**PROBLEM TO SOLVE**
Skip the pictures and return every entry exactly as written.

**RECORD SET**
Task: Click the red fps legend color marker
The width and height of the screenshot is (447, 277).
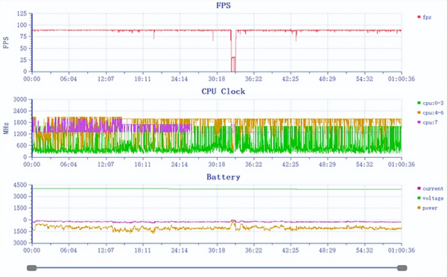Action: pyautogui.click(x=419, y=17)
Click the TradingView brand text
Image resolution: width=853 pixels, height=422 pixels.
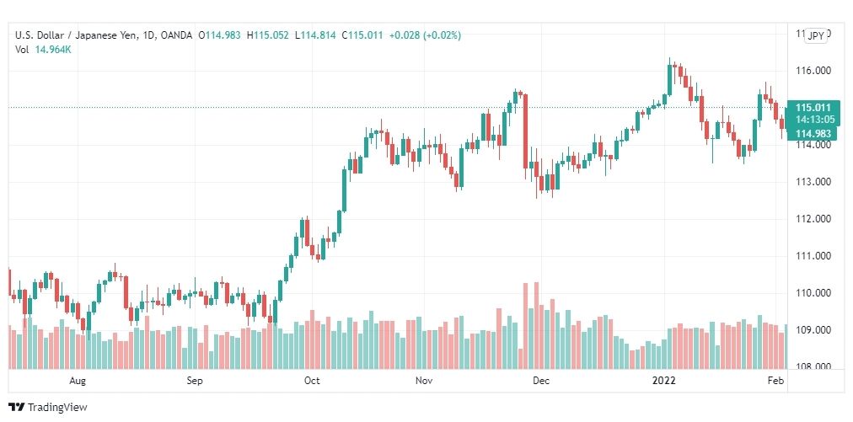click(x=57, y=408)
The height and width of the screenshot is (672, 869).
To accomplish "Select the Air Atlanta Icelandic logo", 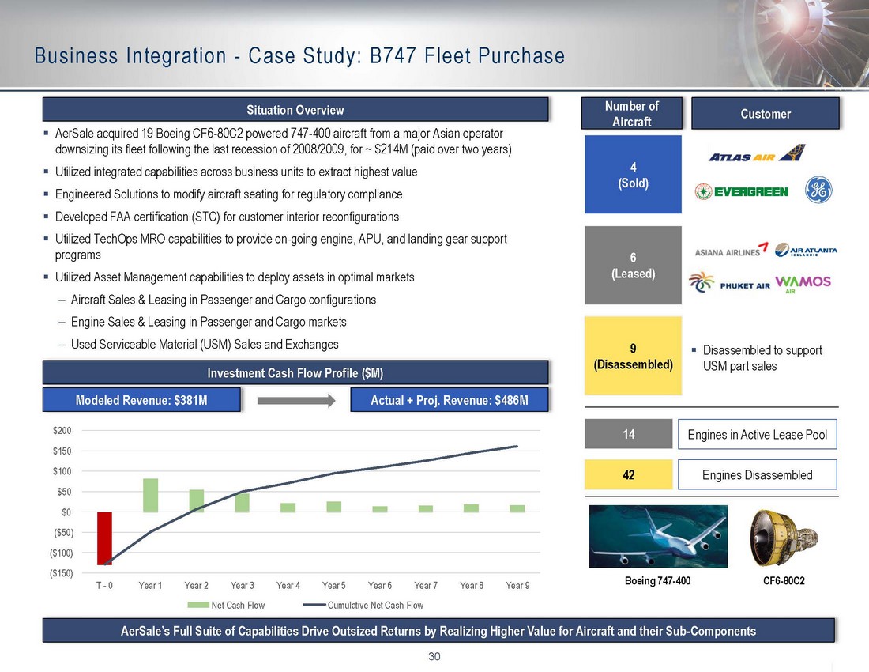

**COMPLETED EXERCISE**
Task: Click the red fps legend color marker
The width and height of the screenshot is (447, 277).
Action: pyautogui.click(x=419, y=17)
Click the TradingView brand text
Image resolution: width=853 pixels, height=422 pixels.
click(x=57, y=408)
The height and width of the screenshot is (672, 869).
To accomplish "Select the Air Atlanta Icelandic logo", 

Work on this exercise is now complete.